Re: Migrating type system of form 6 compressed CAS binaries

Marshall Schor Tue, 24 Sep 2019 12:33:58 -0700

yes, makes sense, thanks for posting the Jira.

If no one else steps up to work on this, I'll probably take a look in a few
days. -Marshall


On 9/24/2019 6:47 AM, Mario Juric wrote:
> Hi Marshall,
>
> I added the following feature request to Apache Jira:
>
> https://issues.apache.org/jira/browse/UIMA-6128
>
> Hope it makes sense :)
>
> Thanks a lot for the help, it’s appreciated.
>
> Cheers,
> Mario
>
>
>
>
>
>
>
>
>
>
>
>
>
>> On 23 Sep 2019, at 16:33 , Marshall Schor <[email protected]> wrote:
>>
>> Re: serializing using XML 1.1
>>
>> This was not thought of, when setting up the CasIOUtils.
>>
>> The way it was done (above) was using some more "primitive/lower level" APIs,
>> rather than the CasIOUtils.
>>
>> Please open a Jira ticket for this, with perhaps some suggestions on how it
>> might be specified in the CasIOUtils APIs.
>>
>> Thanks! -Marshall
>>
>> On 9/23/2019 3:45 AM, Mario Juric wrote:
>>> Hi Marshall,
>>>
>>> Thanks for the thorough and excellent investigation.
>>>
>>> We are looking into possible normalisation/cleanup of whitespace/invisible 
>>> characters, but I don’t think we can necessarily do the same for some of 
>>> the other characters. It sounds to me though that serialising to XML 1.1 
>>> could also be a simple fix right now, but can this be configured? 
>>> CasIOUtils doesn’t seem to have an option for this, so I assume it’s 
>>> something you have working in your branch.
>>>
>>> Regarding the other problem. It seems that the JDK bug is fixed from Java 9 
>>> and after. Do you think switching to a more recent Java version would make 
>>> a difference? I think we can also try this out ourselves when we look into 
>>> migrating to UIMA 3 once our current deliveries are complete. We also like 
>>> to switch to Java 11, and like UIMA 3 migration it will require some 
>>> thorough testing.
>>>
>>> Cheers,
>>> Mario
>>>
>>>
>>>
>>>
>>>
>>>
>>>
>>>
>>>
>>>
>>>
>>>
>>>
>>>> On 20 Sep 2019, at 20:52 , Marshall Schor <[email protected]> wrote:
>>>>
>>>> In the test "OddDocumentText", this produces a "throw" due to an invalid 
>>>> xml
>>>> char, which is the \u0002.
>>>>
>>>> This is in part because the xml version being used is xml 1.0.
>>>>
>>>> XML 1.1 expanded the set of valid characters to include \u0002.

### Data section
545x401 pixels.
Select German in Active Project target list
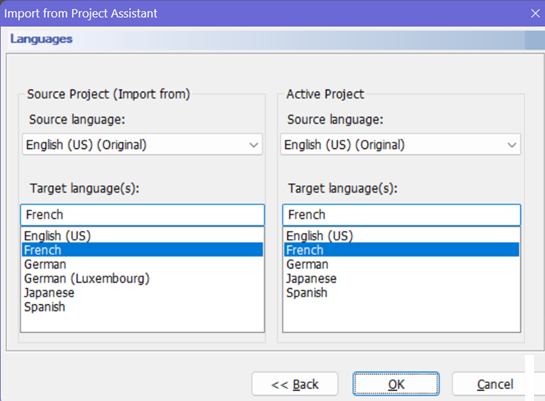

### Challenge 1
Rename "feature request" to "enhancement request" while copying the passage of the mailing list thread starting at "On 9/24/2019 6:47" and ending at "help, it’s appreciated.".
### Challenge 2
Answer these from the mailing list thread:
(a) Which issue did Mario add to Apache Jira?
(b) Which character caused the invalid XML character throw in the test "OddDocumentText"?
(c) From which Java version does Mario say the JDK bug is fixed?
### Challenge 3
Proceed with the mailing list thread from the point where it stops.
The material has no connection to the mailing list thread.

### Response 1
On 9/24/2019 6:47 AM, Mario Juric wrote:
> Hi Marshall,
>
> I added the following enhancement request to Apache Jira:
>
> https://issues.apache.org/jira/browse/UIMA-6128
>
> Hope it makes sense :)
>
> Thanks a lot for the help, it’s appreciated.

### Response 2
(a) UIMA-6128
(b) \u0002
(c) Java 9

### Response 3
>>>>
>>>> Here's a snip from the XmiCasSerializerTest class which serializes with 
>>>> xml 1.1:
>>>>
>>>>        XmiCasSerializer xmiCasSerializer = new
>>>> XmiCasSerializer(jCas.getTypeSystem());
>>>>        OutputStream out = new FileOutputStream(new File 
>>>> ("odd-doc-txt-v11.xmi"));
>>>>        try {
>>>>          XMLSerializer xml11Serializer = new XMLSerializer(out);
>>>>          xml11Serializer.setOutputProperty(OutputKeys.VERSION,"1.1");
>>>>          xmiCasSerializer.serialize(jCas.getCas(),
>>>> xml11Serializer.getContentHandler());
>>>>        }
>>>>        finally {
>>>>          out.close();
>>>>        }
>>>>
>>>> This succeeds and serializes this using xml 1.1.
>>>>
>>>> I also tried serializing some doc text which includes \u77987.  That did 
>>>> not
>>>> serialize correctly.
>>>> I could see it in the code while tracing up to some point down in the 
>>>> innards of
>>>> some internal
>>>> sax java code
>>>> com.sun.org.apache.xml.internal.serializer.AttributesImplSerialize  where 
>>>> it was
>>>> "Correct" in the Java string.
>>>>
>>>> When serialized (as UTF-8) it came out as a 4 byte string E79E 9837.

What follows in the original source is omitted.